Actuarial AI March 2026 20 min read

AI Tools for Actuaries: GLM and Tree-Based Regression

Foundational Concepts and the Strategic Integration of Machine Learning into Actuarial Practice

Artificial intelligence and machine learning concept. Concept of artificial neural networks, neuromorphic computing, machine learning, AI, big data, large language model and neural network.

By Wizard & Co

Artificial intelligence is not replacing actuarial science.
It is extending it.

The methodology underlying modern AI tools is remarkably similar to actuarial science. Both disciplines build statistical models to approximate empirically observed phenomena — without requiring full theoretical explanations of the underlying system.

The real strategic issue is not whether actuaries should adopt AI. It is how to integrate machine learning tools into actuarial practice while preserving:

  • Calibration
  • Governance
  • Interpretability
  • Regulatory integrity

This article outlines the foundational transition from Generalized Linear Models (GLMs) to Tree-Based Regression and Gradient Boosting Machines (GBMs), and explains the motivations for integrating AI into modern actuarial modelling.

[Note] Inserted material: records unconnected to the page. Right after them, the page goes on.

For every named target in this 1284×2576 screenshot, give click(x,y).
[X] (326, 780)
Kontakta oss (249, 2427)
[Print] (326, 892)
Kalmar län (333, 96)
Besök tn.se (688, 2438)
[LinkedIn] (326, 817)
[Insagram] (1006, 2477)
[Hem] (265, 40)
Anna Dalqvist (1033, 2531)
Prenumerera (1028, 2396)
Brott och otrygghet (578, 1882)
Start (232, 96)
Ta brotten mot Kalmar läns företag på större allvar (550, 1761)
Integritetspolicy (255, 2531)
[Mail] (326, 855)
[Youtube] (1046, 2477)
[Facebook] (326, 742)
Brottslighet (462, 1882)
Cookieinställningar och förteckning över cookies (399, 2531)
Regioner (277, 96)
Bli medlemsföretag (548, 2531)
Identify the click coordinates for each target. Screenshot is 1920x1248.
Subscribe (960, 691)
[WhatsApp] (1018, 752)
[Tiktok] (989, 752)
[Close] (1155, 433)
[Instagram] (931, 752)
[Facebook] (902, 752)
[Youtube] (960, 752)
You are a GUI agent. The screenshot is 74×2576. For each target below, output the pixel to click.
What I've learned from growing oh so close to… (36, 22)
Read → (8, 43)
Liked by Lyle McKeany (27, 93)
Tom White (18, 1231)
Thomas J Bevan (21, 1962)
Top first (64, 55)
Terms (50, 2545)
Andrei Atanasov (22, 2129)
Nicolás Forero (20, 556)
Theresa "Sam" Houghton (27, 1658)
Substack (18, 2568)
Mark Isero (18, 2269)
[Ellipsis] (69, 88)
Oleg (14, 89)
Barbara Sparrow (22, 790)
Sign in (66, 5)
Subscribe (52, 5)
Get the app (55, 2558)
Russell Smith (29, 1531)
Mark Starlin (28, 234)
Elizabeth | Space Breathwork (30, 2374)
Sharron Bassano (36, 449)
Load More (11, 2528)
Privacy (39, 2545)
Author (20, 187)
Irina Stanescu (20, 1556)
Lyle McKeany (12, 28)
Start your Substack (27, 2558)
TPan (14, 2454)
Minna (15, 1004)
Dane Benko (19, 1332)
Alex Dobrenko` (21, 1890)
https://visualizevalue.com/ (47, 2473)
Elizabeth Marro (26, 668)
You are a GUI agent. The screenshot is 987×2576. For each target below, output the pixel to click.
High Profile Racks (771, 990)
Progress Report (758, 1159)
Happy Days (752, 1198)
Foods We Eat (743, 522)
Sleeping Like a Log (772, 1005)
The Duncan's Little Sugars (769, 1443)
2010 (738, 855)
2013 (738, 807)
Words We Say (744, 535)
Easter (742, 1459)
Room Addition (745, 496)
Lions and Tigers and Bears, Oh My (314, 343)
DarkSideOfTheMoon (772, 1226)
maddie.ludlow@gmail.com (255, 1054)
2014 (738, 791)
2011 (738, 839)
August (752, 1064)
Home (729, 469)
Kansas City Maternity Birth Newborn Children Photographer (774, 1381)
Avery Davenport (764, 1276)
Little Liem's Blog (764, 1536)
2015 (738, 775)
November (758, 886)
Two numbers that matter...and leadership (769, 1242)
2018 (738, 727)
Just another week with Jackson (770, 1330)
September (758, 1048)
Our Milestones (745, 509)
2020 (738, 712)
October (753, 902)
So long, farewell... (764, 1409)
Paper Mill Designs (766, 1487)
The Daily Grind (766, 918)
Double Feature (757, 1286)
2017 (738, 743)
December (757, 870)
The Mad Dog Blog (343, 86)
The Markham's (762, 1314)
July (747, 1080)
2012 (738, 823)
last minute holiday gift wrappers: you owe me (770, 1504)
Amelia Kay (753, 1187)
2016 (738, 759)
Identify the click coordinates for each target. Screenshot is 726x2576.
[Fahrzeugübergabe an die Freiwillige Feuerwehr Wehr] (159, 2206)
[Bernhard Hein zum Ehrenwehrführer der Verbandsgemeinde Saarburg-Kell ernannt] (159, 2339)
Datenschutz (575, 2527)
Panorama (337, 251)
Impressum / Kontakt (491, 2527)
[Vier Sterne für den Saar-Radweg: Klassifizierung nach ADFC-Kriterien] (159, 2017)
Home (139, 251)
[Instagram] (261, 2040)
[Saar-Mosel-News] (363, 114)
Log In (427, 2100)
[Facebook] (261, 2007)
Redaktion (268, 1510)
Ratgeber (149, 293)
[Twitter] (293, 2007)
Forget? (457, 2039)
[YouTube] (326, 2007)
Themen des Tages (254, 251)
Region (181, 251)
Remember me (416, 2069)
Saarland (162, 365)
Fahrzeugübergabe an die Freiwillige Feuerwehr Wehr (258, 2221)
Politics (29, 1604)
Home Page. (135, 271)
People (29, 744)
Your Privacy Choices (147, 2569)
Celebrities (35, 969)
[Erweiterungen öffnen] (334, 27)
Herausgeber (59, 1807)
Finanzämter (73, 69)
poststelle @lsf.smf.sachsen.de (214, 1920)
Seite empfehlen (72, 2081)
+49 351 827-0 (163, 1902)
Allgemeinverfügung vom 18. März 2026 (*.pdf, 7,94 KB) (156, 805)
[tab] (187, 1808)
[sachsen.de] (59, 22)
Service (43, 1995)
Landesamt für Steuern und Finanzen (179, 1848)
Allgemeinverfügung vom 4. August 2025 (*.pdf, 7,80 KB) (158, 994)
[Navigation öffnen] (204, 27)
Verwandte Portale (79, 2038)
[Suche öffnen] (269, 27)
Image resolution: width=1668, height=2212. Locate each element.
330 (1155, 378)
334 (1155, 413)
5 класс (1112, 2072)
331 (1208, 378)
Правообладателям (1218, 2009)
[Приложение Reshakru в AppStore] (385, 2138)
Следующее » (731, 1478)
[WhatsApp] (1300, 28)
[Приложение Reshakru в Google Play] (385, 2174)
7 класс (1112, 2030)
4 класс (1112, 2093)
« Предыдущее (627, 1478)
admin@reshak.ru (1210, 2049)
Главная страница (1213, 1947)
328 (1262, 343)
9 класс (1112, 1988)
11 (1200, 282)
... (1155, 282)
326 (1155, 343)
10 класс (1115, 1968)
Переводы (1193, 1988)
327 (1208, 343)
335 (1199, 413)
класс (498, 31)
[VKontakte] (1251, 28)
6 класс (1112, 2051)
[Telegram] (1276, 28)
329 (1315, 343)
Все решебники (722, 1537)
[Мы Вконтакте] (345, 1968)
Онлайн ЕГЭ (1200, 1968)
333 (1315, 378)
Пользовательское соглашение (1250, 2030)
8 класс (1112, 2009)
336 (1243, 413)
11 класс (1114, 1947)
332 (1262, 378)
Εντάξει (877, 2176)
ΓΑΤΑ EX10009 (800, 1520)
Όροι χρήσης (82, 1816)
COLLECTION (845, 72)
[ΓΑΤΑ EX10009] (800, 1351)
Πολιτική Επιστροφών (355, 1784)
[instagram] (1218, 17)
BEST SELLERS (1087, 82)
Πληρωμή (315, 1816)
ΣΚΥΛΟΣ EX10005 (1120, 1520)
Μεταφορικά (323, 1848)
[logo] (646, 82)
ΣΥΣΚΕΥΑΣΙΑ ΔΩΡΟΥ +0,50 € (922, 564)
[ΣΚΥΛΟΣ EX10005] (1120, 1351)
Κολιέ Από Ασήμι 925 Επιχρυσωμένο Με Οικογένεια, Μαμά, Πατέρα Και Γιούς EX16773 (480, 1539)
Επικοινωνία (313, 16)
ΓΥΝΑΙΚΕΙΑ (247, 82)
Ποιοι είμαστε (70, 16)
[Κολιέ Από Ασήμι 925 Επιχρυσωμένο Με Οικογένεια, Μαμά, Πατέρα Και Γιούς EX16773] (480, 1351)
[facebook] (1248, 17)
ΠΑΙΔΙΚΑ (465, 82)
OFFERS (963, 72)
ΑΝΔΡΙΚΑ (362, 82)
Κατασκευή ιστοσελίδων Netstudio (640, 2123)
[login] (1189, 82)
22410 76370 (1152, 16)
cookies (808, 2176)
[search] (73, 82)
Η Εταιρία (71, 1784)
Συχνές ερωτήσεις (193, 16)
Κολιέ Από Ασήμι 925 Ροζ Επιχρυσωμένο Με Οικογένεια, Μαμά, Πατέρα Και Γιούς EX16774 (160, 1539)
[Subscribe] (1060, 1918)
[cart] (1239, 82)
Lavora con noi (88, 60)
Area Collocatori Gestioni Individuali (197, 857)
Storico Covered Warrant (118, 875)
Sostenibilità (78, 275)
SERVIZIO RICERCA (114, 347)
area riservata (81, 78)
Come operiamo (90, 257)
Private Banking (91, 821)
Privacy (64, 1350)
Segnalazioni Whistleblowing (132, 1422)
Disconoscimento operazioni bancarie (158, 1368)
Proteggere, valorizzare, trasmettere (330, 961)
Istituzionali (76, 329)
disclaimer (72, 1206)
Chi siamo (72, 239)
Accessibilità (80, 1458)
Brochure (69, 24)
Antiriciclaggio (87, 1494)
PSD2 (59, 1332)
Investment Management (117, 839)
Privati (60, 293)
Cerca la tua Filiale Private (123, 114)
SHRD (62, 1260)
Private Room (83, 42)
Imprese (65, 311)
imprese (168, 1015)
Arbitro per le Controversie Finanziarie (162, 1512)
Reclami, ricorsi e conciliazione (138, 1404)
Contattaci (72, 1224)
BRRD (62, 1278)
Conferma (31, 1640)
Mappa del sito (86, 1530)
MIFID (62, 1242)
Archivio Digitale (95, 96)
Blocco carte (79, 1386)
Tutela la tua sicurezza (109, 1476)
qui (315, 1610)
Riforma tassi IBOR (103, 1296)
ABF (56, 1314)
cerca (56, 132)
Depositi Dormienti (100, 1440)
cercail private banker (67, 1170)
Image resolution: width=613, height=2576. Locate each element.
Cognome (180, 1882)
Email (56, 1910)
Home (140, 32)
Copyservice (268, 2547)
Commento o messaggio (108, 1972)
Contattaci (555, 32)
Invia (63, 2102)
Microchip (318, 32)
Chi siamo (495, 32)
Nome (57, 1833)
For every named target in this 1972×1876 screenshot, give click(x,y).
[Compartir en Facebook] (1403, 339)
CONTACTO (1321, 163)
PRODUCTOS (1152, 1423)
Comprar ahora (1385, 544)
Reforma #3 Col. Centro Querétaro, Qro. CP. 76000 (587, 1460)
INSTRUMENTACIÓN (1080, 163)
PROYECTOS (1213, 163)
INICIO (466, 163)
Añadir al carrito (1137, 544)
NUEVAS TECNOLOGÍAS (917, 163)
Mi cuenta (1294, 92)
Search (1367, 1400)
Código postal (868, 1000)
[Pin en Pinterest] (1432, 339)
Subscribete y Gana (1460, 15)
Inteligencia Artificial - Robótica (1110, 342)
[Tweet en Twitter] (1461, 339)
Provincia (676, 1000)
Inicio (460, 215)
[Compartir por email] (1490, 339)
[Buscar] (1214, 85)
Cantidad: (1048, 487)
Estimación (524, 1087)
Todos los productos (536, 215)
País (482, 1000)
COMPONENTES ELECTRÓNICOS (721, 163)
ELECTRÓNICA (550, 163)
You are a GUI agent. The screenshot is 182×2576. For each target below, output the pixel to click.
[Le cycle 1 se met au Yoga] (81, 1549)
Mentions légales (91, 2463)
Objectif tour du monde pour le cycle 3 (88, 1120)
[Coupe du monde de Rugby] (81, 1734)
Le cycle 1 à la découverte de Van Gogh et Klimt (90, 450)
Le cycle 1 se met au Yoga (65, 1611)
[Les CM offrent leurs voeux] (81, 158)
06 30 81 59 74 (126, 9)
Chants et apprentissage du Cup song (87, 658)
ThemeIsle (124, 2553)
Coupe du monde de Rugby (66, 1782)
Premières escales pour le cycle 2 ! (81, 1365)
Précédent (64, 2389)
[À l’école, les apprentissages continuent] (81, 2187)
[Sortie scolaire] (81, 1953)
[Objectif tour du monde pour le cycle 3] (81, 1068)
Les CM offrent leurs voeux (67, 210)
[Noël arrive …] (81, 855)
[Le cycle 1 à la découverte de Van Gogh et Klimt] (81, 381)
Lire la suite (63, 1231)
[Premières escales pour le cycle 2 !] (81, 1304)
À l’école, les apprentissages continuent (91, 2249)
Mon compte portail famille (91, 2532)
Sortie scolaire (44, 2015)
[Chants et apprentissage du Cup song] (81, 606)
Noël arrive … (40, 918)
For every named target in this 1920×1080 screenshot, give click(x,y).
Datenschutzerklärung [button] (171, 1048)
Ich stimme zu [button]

The Forecasting Foundation: Conditional Expectation as the Core Predictor

In actuarial science, the most accurate predictor for forecasting is the conditional expected value (mean).

It minimizes mean squared error (MSE) and is motivated by the Law of Large Numbers.

All modern predictive modelling — whether GLM, tree-based, or neural network — ultimately attempts to approximate:

μ*(X) = E[Y | X]

The Conditional Mean

The question is not whether AI changes this objective. It does not. It changes the tools used to approximate it.

Generalized Linear Models (GLMs): The Actuarial Standard

Definition

A Generalized Linear Model (GLM) is a regression model that assumes a linear structure in covariates on a transformed link scale to model the conditional mean of a response variable.

g(μ(X)) = ⟨ϑ, X⟩

Where g is the link function, ϑ are parameters, and X are covariates

Why GLMs Dominate Actuarial Practice

Exact coefficient interpretation
Clear multiplicative pricing structure (via log-link)
Strong calibration properties
Alignment with the Exponential Dispersion Family (EDF)
Direct mapping to strictly consistent loss functions

The Balance Property: GLMs with canonical links satisfy Σμ̂(Xᵢ) = ΣYᵢ. This ensures aggregate predictions equal observed totals — essential in pricing and reserving.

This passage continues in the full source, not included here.